[Source data]
— BEGIN —

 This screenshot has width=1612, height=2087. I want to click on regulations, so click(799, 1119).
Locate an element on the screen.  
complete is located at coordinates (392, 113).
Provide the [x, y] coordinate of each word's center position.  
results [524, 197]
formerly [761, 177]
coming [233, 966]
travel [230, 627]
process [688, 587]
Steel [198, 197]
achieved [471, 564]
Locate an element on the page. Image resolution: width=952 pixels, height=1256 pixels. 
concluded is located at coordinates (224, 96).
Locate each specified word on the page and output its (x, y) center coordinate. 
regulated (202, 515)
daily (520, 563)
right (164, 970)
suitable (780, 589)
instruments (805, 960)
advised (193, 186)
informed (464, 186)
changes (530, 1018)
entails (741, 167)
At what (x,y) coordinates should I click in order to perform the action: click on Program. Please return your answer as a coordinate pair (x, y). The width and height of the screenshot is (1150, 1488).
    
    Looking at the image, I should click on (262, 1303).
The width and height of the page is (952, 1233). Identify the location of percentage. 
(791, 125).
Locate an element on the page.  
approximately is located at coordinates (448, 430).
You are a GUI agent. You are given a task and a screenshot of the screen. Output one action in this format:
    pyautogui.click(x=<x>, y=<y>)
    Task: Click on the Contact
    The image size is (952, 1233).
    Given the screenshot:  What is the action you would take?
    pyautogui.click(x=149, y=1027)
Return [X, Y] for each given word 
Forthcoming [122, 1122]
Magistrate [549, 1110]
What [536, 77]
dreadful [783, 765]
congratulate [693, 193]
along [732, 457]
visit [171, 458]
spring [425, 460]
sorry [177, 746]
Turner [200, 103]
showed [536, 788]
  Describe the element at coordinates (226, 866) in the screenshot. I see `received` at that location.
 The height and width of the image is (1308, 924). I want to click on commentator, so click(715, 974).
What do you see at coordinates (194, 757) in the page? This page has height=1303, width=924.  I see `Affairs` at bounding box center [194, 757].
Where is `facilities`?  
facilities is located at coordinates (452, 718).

— END —

Reproduce every line of the listing above word for word, without changing anything.

 This screenshot has width=1612, height=2087. I want to click on regulations, so click(799, 1119).
Locate an element on the screen.  
complete is located at coordinates (392, 113).
Provide the [x, y] coordinate of each word's center position.  
results [524, 197]
formerly [761, 177]
coming [233, 966]
travel [230, 627]
process [688, 587]
Steel [198, 197]
achieved [471, 564]
Locate an element on the page. Image resolution: width=952 pixels, height=1256 pixels. 
concluded is located at coordinates (224, 96).
Locate each specified word on the page and output its (x, y) center coordinate. 
regulated (202, 515)
daily (520, 563)
right (164, 970)
suitable (780, 589)
instruments (805, 960)
advised (193, 186)
informed (464, 186)
changes (530, 1018)
entails (741, 167)
At what (x,y) coordinates should I click in order to perform the action: click on Program. Please return your answer as a coordinate pair (x, y). The width and height of the screenshot is (1150, 1488).
    
    Looking at the image, I should click on (262, 1303).
The width and height of the page is (952, 1233). Identify the location of percentage. 
(791, 125).
Locate an element on the page.  
approximately is located at coordinates (448, 430).
You are a GUI agent. You are given a task and a screenshot of the screen. Output one action in this format:
    pyautogui.click(x=<x>, y=<y>)
    Task: Click on the Contact
    The image size is (952, 1233).
    Given the screenshot:  What is the action you would take?
    pyautogui.click(x=149, y=1027)
Return [X, Y] for each given word 
Forthcoming [122, 1122]
Magistrate [549, 1110]
What [536, 77]
dreadful [783, 765]
congratulate [693, 193]
along [732, 457]
visit [171, 458]
spring [425, 460]
sorry [177, 746]
Turner [200, 103]
showed [536, 788]
  Describe the element at coordinates (226, 866) in the screenshot. I see `received` at that location.
 The height and width of the image is (1308, 924). I want to click on commentator, so click(715, 974).
What do you see at coordinates (194, 757) in the page? This page has height=1303, width=924.  I see `Affairs` at bounding box center [194, 757].
Where is `facilities`?  
facilities is located at coordinates (452, 718).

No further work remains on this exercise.